Evidently the United States is again reaching what might be called Churchill-and-Jefferson time. Time to recall Winston Churchill's reference to democracy as the worst form of government except for all the others. And Thomas Jefferson's reference to the opinion of the people as the basis of American government - so important that he would prefer newspapers without a government to a government without newspapers.
These leaders may have put things boldly. But they knew democracy, for all its untidiness, is better than efficient tyranny. And they knew a free press, for all its flaws, is essential to democracy. The risk of differing slants has to be taken for the full scrutiny of government that should be as much desired by those in power as out. As a third-world fighter for press freedom has noted, a censored or self-censored press places leaders at the great disadvantage of not seeing themselves as their people see them.

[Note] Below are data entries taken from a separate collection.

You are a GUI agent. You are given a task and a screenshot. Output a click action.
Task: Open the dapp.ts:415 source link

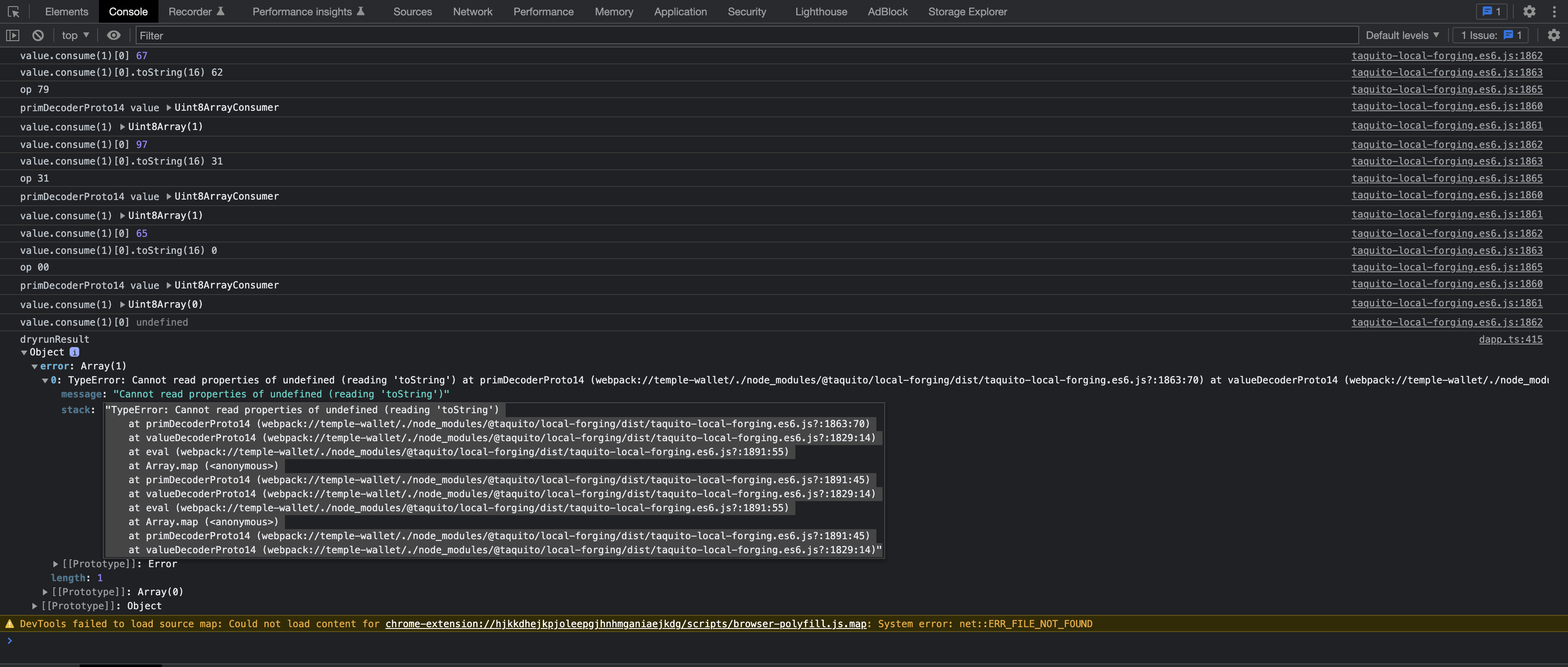tap(1510, 340)
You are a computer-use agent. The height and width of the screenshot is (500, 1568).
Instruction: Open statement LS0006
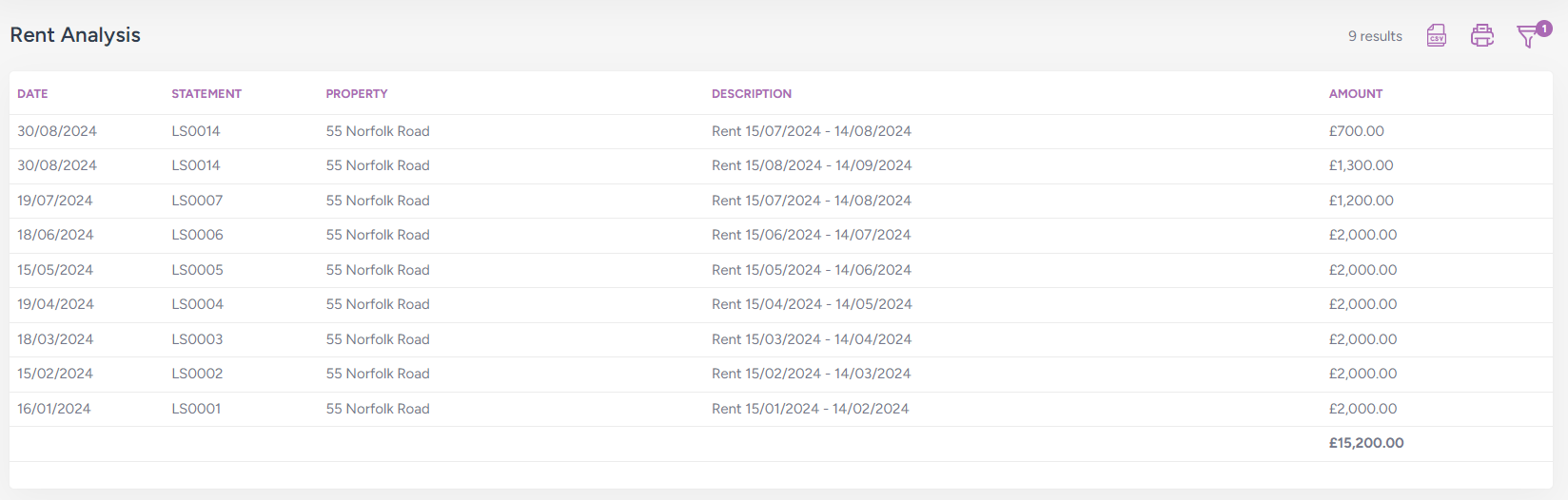coord(197,235)
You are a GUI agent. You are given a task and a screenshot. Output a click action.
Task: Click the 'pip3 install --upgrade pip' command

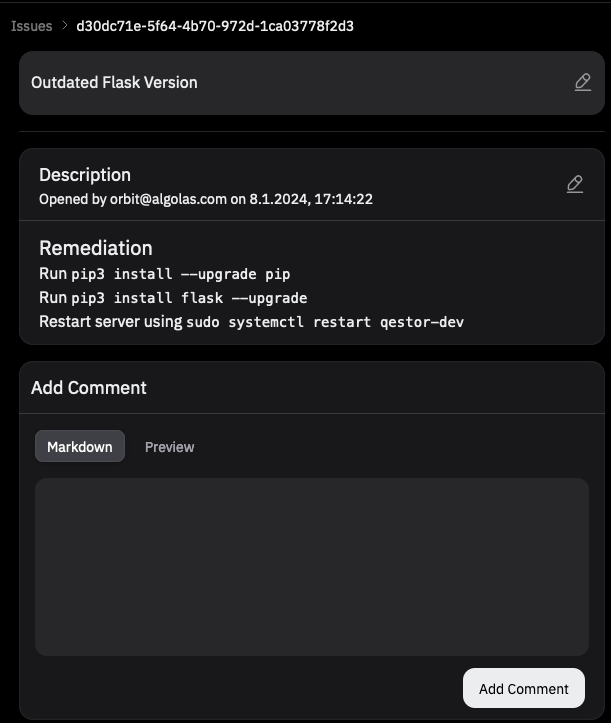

So it is probably a vain hope for Mr. Reagan to say in an interview that he wishes reporters would ''trust us, put themselves in our hands,'' when dealing with sensitive information. It is no reflection on him or his administration to say that the press's trust in a government's integrity has to be combined with alertness to the possibility of mistakes, inaccuracies, or deliberate deception by officials. The Watergate years alone would be sufficient to warn that the press could not fulfill its duty to the public without constant testing of government information from the various points of view represented in the public.
In other remarks, Mr. Reagan complained of ''downbeat'' economic coverage: ''Is it news that some fellow out in South Succotash someplace has just been laid off, that he should be interviewed nationwide?'' Apart from the unintended callousness of such an example, it seems to fly in the face of Mr. Reagan's repeated concern for all the nation's South Succotashes as opposed to big bad Washington. If some fellow someplace were singing the praises of present employment policy wouldn't Mr. Reagan be the first to want the media there?
With a free press, everybody has to take the bitter with the better. Mr. Reagan knows this as well as anyone, and we can imagine him coming up with a quip at his next news conference to show that he's not staying mad.